» **ASSIGNMENT**:
For this exercise, copy out each line of the material below that includes "computer".

*** Opening of PROVIDED ENTRIES ***

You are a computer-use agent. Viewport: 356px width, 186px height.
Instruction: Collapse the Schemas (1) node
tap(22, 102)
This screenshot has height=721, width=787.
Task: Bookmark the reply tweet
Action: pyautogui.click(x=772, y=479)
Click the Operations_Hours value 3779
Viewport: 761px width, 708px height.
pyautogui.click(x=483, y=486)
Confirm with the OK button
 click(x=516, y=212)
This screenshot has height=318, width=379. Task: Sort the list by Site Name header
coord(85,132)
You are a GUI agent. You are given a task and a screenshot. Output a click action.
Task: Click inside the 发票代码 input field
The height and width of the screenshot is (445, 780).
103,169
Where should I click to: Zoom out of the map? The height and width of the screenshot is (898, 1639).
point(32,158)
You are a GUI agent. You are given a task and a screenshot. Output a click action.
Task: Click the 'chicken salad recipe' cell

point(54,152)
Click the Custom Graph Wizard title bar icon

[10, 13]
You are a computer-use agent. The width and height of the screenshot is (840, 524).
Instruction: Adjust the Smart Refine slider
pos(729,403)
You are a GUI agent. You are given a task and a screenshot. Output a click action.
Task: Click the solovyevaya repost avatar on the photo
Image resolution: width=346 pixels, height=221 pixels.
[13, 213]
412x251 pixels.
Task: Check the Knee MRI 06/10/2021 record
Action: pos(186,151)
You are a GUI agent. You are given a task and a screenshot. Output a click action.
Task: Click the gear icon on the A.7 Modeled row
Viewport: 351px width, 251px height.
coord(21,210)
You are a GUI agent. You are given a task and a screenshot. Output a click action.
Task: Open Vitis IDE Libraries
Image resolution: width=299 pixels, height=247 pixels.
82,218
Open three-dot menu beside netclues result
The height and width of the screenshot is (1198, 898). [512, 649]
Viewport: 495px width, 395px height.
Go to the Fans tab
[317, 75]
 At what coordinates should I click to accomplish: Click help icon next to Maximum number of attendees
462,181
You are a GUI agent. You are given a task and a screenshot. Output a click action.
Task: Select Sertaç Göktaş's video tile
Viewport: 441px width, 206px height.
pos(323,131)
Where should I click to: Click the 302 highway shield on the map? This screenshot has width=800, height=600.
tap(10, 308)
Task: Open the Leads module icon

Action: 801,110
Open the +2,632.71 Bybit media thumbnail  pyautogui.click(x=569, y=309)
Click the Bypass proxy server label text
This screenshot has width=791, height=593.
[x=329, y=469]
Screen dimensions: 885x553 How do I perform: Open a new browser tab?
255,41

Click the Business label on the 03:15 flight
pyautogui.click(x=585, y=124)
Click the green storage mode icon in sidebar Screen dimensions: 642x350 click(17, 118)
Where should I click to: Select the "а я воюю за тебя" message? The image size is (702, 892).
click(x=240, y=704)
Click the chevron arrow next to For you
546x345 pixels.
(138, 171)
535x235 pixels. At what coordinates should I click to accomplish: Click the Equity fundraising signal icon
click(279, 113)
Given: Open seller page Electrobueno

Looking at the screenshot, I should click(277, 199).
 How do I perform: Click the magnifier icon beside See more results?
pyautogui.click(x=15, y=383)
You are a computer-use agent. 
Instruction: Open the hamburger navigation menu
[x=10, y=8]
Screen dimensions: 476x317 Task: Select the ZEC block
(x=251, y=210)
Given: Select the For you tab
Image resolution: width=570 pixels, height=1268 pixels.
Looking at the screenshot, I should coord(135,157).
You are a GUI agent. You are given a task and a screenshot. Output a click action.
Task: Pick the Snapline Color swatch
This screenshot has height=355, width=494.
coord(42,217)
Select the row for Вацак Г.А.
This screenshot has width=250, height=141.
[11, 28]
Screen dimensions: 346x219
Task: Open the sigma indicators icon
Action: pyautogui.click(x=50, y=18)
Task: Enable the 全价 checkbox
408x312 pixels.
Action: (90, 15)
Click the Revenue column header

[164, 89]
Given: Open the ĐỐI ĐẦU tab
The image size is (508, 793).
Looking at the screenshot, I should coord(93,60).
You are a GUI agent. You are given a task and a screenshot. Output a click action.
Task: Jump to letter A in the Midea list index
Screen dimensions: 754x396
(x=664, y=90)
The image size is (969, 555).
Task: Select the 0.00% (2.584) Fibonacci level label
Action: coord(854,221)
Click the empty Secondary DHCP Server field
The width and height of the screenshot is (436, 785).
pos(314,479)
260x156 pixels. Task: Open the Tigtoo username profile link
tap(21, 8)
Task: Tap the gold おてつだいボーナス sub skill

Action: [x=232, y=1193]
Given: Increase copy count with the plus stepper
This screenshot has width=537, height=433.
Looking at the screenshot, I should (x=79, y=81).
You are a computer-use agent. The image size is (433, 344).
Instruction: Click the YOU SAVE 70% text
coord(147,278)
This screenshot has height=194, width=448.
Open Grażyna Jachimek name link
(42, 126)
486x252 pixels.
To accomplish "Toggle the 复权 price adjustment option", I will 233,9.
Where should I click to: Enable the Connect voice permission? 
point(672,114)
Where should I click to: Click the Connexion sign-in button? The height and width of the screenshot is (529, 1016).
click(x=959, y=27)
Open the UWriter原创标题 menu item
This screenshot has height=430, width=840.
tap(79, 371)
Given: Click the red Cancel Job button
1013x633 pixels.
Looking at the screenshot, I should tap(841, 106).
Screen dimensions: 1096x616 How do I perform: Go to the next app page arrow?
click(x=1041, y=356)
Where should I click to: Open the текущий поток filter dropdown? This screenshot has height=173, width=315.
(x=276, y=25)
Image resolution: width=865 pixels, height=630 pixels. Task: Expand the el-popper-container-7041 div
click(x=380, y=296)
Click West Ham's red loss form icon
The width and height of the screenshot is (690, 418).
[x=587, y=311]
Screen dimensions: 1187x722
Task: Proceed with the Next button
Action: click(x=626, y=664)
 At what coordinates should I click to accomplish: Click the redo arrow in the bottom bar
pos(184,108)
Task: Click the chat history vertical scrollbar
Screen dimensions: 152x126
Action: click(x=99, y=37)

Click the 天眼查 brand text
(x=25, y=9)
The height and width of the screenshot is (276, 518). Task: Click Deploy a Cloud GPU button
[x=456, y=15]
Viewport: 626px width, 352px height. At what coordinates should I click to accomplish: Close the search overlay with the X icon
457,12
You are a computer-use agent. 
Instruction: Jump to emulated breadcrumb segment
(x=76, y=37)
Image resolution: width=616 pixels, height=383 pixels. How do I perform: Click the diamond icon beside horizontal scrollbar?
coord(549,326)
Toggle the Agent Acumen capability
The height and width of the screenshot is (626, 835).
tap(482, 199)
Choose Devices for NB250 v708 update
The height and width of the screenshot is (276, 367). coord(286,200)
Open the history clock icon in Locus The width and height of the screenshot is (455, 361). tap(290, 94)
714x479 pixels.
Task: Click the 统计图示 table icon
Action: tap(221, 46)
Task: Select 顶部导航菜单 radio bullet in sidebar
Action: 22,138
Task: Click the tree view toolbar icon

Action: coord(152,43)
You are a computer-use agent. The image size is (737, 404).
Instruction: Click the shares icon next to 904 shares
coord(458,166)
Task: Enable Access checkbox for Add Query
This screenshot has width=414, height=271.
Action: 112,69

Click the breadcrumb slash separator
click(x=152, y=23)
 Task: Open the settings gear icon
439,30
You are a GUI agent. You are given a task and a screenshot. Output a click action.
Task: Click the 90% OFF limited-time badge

*** Close of PROVIDED ENTRIES ***

» **SOLUTION FOR THIS EXERCISE**:
You are a computer-use agent. Viewport: 356px width, 186px height.
You are a computer-use agent. The width and height of the screenshot is (840, 524).
You are a computer-use agent. 
You are a computer-use agent. The image size is (433, 344).
You are a computer-use agent. 
You are a computer-use agent. The image size is (737, 404).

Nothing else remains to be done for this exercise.